Now and then, Waymark sought refuge from the loneliness of his room in a visit to his colleagues at the Academy. The masters' sitting-room was not remarkable for cosiness, even when a fire burnt in the grate and the world of school was for the time shut out. The floor was uncarpeted, the walls illustrated only with a few maps and diagrams. There was a piano, whereon Herr Egger gave his music lessons. Few rooms in existence could have excelled this for draughts; at all times there came beneath the door a current of wind which pierced the legs like a knife; impossible to leave loose papers anywhere with a chance of finding them in the same place two minutes after.

When Waymark entered this evening, he found his colleagues seated together in silence. Mr. Philip O'Gree—"fill-up" was his own pronunciation of the name—would have been worse than insignificant in appearance, but for the expression of good-humour and geniality which possessed his irregular features. He was red-headed, and had large red whiskers.

Herr Egger was a gentleman of very different exterior. Tall, thick, ungainly, with a very heavy, stupid face, coarse hands, outrageous lower extremities. A mass of coal-black hair seemed to weigh down his head. His attire was un-English, and, one might suspect, had been manufactured in some lonely cottage away in the remote Swiss valley which had till lately been the poor fellow's home. Dr. Tootle never kept his foreign masters long. His plan was to get hold of some foreigner without means, and ignorant of English, who would come and teach French or German in return for mere board and lodging; when the man had learnt a little English, and was in a position to demand a salary, he was dismissed, and a new professor obtained. Egger had lately, under the influence of some desperate delusion, come to our hospitable clime in search of his fortune. Of languages he could not be said to know any; his French and his German were of barbarisms all compact; English as yet he could use only in a most primitive manner. He must have been the most unhappy man in all London. Finding himself face to face with large classes of youngsters accustomed to no kind of discipline, in whom every word he uttered merely excited outrageous mirth, he was hourly brought to the very verge of despair. Constitutionally he was lachrymose; tears came from him freely when distress had reached a climax, and the contrast between his unwieldy form and this weakness of demeanour supplied inexhaustible occasion for mirth throughout the school. His hours of freedom were spent in abysmal brooding.

Waymark entered in good spirits. At the sight of him, Mr. O'Gree started from the fireside, snatched up the poker, brandished it wildly about his head, and burst into vehement exclamations.

"Ha! ha! you've come in time, sir; you've come in time to hear my resolution. I can't stand ut any longer; I won't stand ut a day longer! Mr. Waymark, you're a witness of the outrageous way in which I'm treated in this academy—the way in which I'm treated both by Dr. Tootle and by Mrs. Tootle. You were witness of his insulting behaviour this very afternoon. He openly takes the side of the boys against me; he ridicules my accent; he treats me as no gentleman can treat another, unless one of them's no gentleman at all! And, Mr. Waymark, I won't stand ut!"

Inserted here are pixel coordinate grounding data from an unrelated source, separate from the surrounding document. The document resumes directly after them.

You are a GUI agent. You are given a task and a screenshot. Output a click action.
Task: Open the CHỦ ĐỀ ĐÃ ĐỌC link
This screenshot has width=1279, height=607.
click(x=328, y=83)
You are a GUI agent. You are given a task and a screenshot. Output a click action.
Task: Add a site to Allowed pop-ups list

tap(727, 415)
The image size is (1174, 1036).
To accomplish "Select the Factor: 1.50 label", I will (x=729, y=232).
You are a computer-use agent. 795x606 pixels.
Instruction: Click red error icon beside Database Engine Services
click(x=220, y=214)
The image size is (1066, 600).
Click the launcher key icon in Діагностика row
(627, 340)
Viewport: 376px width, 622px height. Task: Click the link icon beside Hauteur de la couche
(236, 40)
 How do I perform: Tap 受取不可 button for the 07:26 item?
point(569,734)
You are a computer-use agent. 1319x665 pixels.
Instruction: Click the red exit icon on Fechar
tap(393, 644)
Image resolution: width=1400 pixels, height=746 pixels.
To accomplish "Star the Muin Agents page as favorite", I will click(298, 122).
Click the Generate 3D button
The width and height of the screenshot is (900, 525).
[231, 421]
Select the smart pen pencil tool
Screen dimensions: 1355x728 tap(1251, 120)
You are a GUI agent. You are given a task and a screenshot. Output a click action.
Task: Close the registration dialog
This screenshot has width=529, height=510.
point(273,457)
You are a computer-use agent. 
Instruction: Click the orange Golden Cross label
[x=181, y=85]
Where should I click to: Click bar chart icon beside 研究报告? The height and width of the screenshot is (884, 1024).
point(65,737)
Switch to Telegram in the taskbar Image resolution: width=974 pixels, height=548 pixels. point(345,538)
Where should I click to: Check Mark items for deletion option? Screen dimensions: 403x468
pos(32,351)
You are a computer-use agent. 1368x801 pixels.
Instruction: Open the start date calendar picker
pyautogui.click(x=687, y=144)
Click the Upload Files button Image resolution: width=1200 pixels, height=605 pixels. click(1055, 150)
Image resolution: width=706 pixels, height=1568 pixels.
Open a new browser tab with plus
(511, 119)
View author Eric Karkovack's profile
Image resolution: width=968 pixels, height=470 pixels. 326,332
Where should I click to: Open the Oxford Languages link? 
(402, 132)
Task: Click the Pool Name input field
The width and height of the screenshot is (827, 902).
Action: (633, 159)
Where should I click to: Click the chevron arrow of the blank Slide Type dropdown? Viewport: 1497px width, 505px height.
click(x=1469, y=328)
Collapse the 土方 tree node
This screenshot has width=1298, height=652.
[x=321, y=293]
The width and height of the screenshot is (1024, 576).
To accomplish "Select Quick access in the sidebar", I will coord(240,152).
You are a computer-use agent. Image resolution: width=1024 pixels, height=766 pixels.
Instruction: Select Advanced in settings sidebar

Mr. O'Gree's accent was very strong indeed, especially in his present mood. Waymark listened with what gravity he could command.

"You're quite right," he said in reply. "Tootle's behaviour was especially scandalous to-day. I should certainly take some kind of notice of it."

"Notuss, sir, notuss! I'll take that amount of notuss of it that all the metropoluss shall hear of my wrongs. I'll assault 'um, sir; I'll assault 'um in the face of the school,—the very next time he dares to provoke me! I'll rise in my might, and smite his bald crown with his own ruler! I'm not a tall man, Mr. Waymark, but I can reach his crown, and that he shall be aware of before he knows ut. He sets me at naught in my own class, sir; he pooh-poohs my mathematical demonstrations, sir; he encourages my pupils in insubordination! And Mrs. Tootle! Bedad, if I don't invent some device for revenging myself on that supercilious woman. The very next time she presumes to address me disrespectfully at the dinner-table, sir, I'll rise in my might, sir,—see if I don't!—and I'll say to her, 'Mrs. Tootle, ma'am, you seem to forget that I'm a gentleman, and have a gentleman's susceptibilities. When I treat you with disrespect, ma'am, pray tell me of ut, and I'll inform you you speak an untruth!'"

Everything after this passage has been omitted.